> Written task:
Echo the records below, starting with the line containing "Task: Open the" and going on through the line containing "Action: tap(81, 32)", with both of those lines included. Reproduce only that span and omit the pictures.

----

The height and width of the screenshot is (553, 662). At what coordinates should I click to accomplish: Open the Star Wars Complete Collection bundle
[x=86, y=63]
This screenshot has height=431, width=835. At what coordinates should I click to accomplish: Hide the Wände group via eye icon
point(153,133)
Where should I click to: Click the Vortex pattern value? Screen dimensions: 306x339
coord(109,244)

----

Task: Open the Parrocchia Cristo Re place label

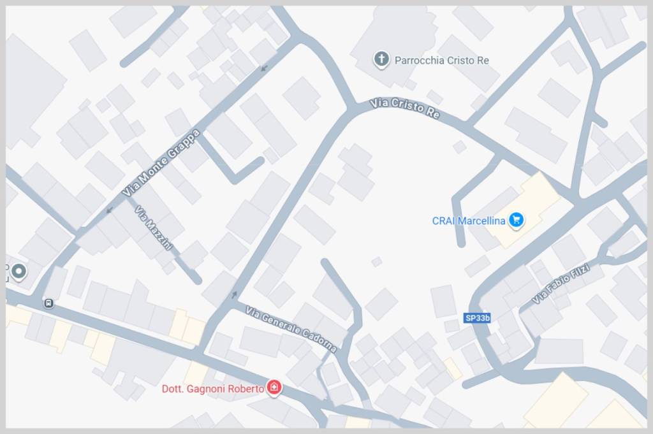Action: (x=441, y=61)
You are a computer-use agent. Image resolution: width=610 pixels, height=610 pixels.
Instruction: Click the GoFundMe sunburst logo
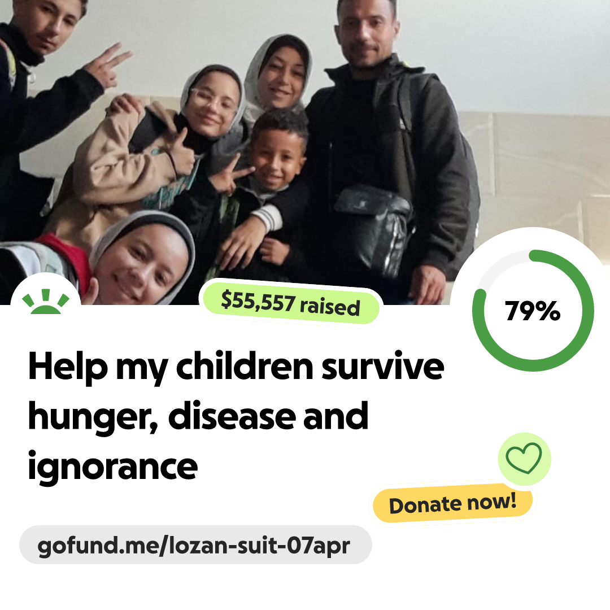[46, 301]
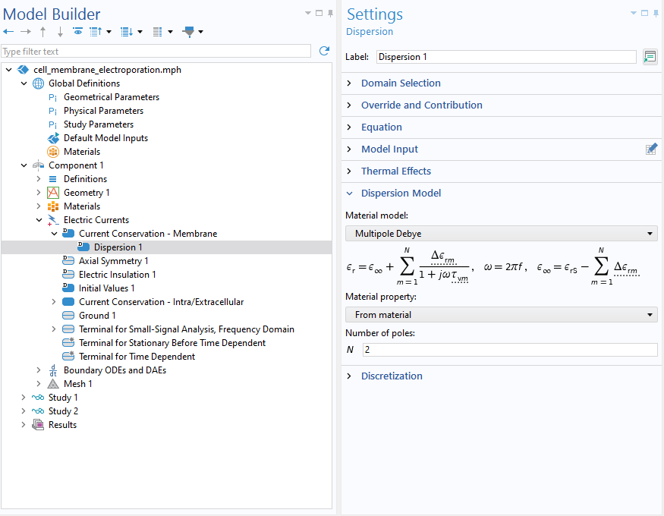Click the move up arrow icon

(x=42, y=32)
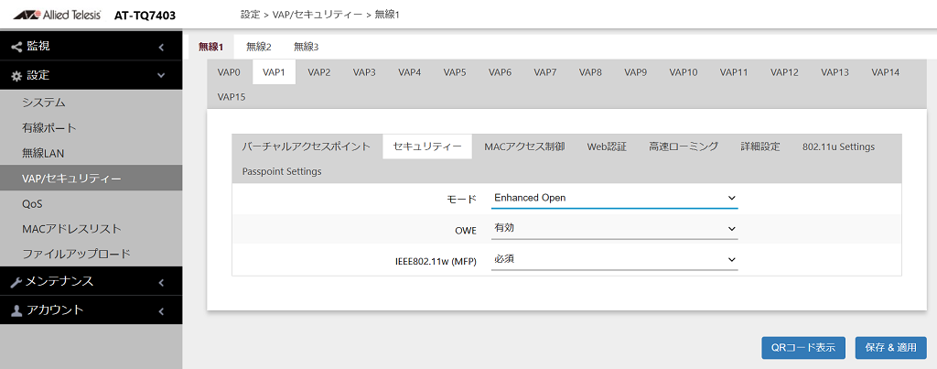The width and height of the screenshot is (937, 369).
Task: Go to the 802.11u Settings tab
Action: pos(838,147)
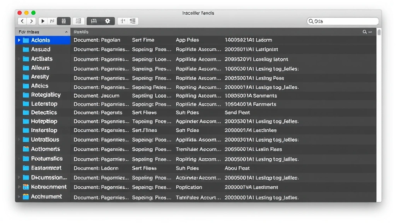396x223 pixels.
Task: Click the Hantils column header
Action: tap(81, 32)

----

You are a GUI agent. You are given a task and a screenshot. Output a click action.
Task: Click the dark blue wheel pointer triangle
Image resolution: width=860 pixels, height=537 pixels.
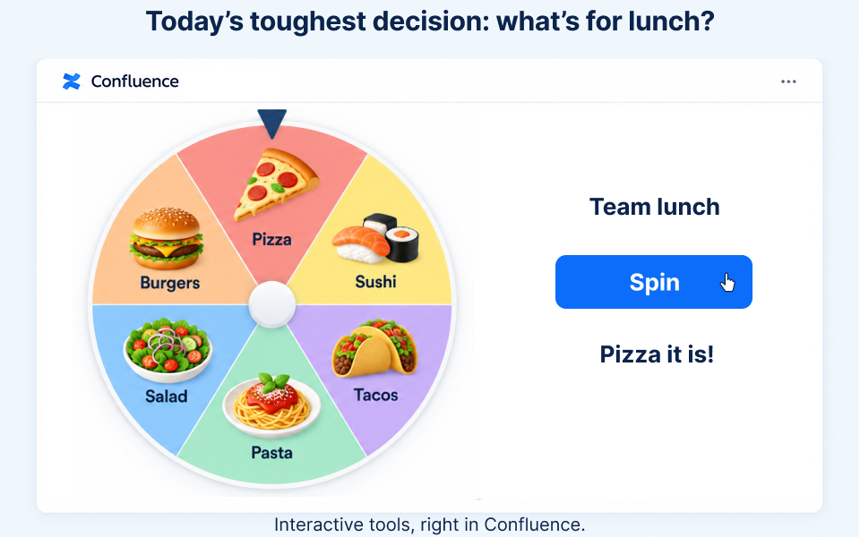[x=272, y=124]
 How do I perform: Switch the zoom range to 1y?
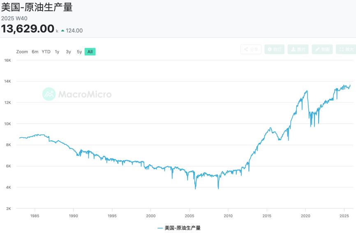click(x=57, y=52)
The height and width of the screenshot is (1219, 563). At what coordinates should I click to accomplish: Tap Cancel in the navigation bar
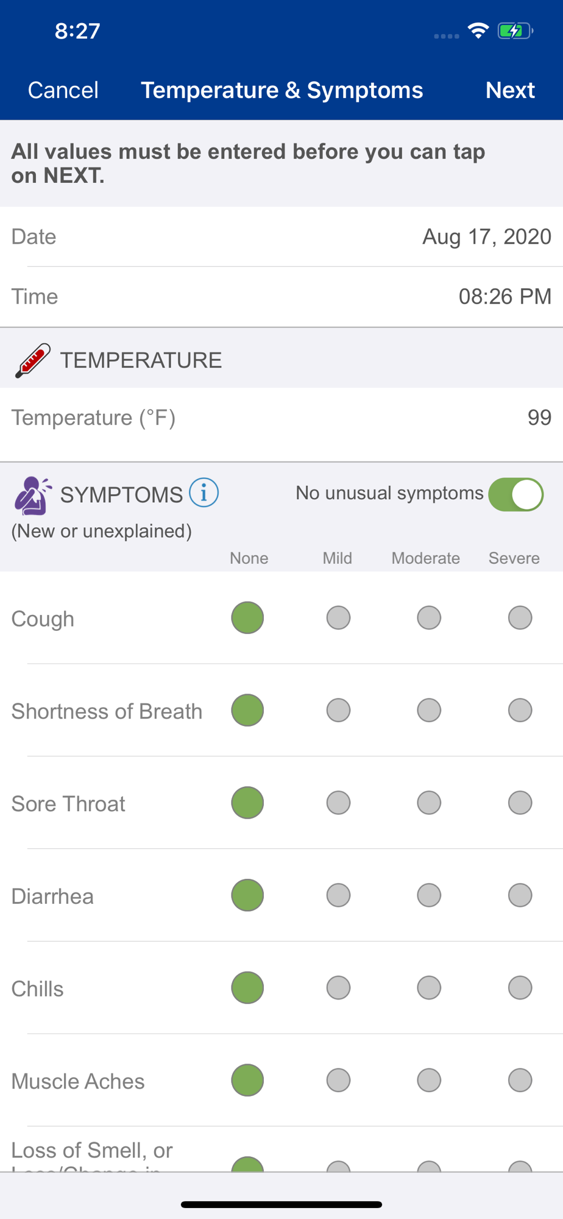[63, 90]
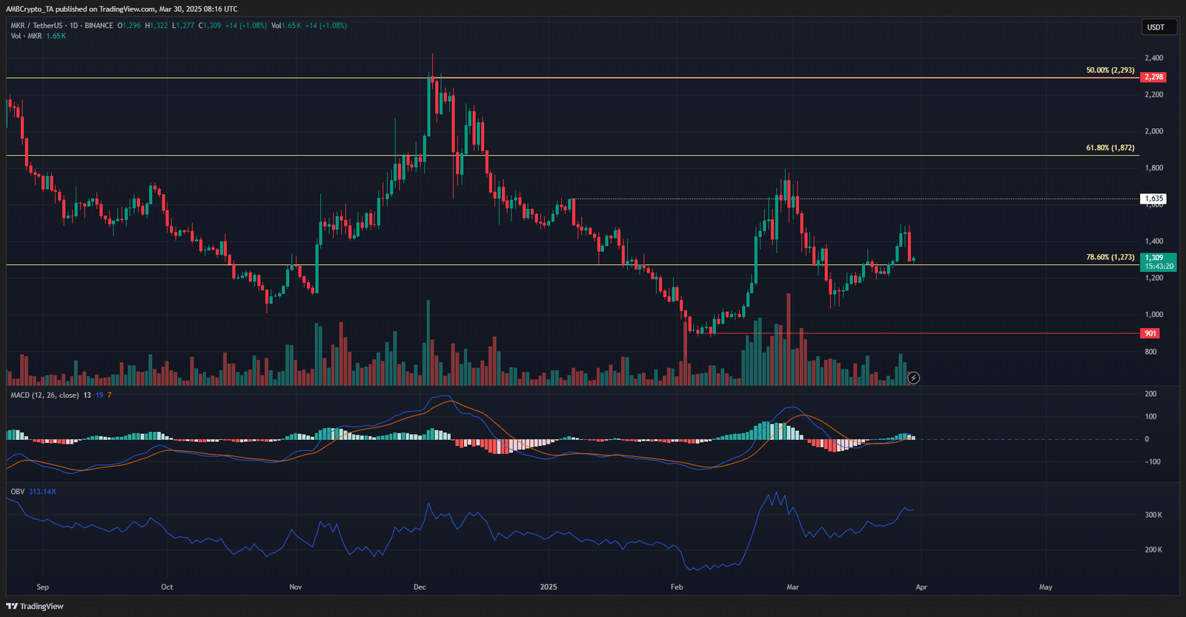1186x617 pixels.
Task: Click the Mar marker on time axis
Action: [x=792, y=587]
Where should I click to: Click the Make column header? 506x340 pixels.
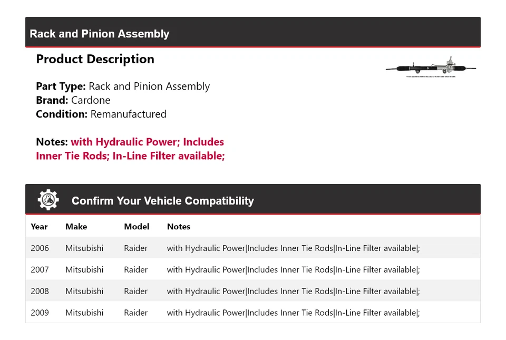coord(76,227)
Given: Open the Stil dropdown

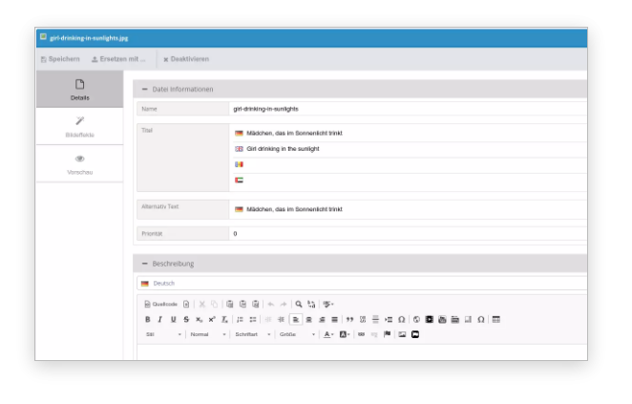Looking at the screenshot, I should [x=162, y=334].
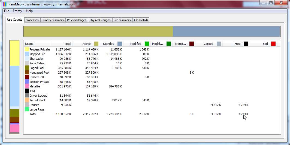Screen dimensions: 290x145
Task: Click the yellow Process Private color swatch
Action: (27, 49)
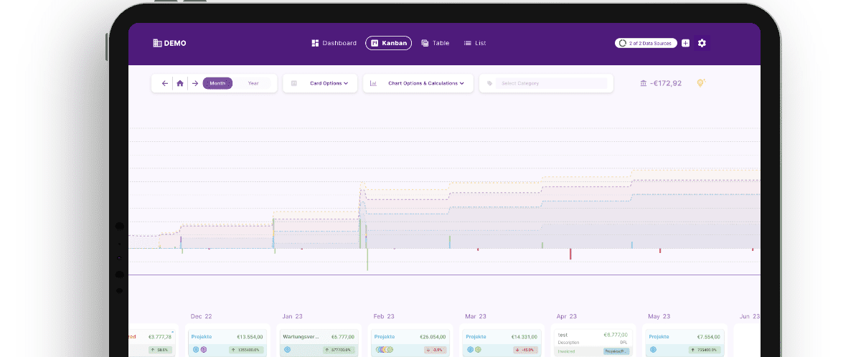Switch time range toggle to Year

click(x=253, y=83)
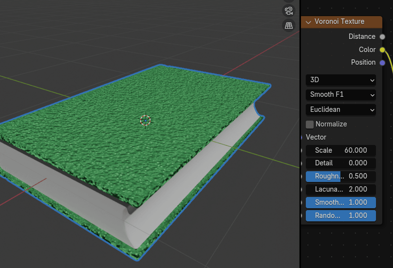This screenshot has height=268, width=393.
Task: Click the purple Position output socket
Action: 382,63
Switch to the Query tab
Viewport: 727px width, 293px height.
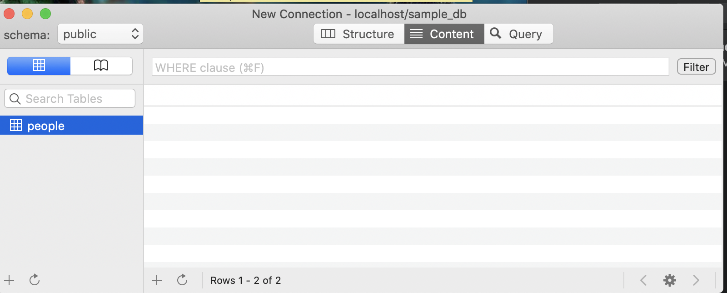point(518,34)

----

> Output below:
Task: Open the Parrocchia Cristo Re place label

Action: (x=441, y=61)
You are a computer-use agent. Image resolution: width=610 pixels, height=610 pixels.
Instruction: Click the GoFundMe sunburst logo
[46, 301]
Click the move up arrow icon

(x=42, y=32)
The width and height of the screenshot is (937, 369).
Task: Go to the 802.11u Settings tab
Action: pos(838,147)
396x223 pixels.
Task: Click the Hantils column header
Action: tap(81, 32)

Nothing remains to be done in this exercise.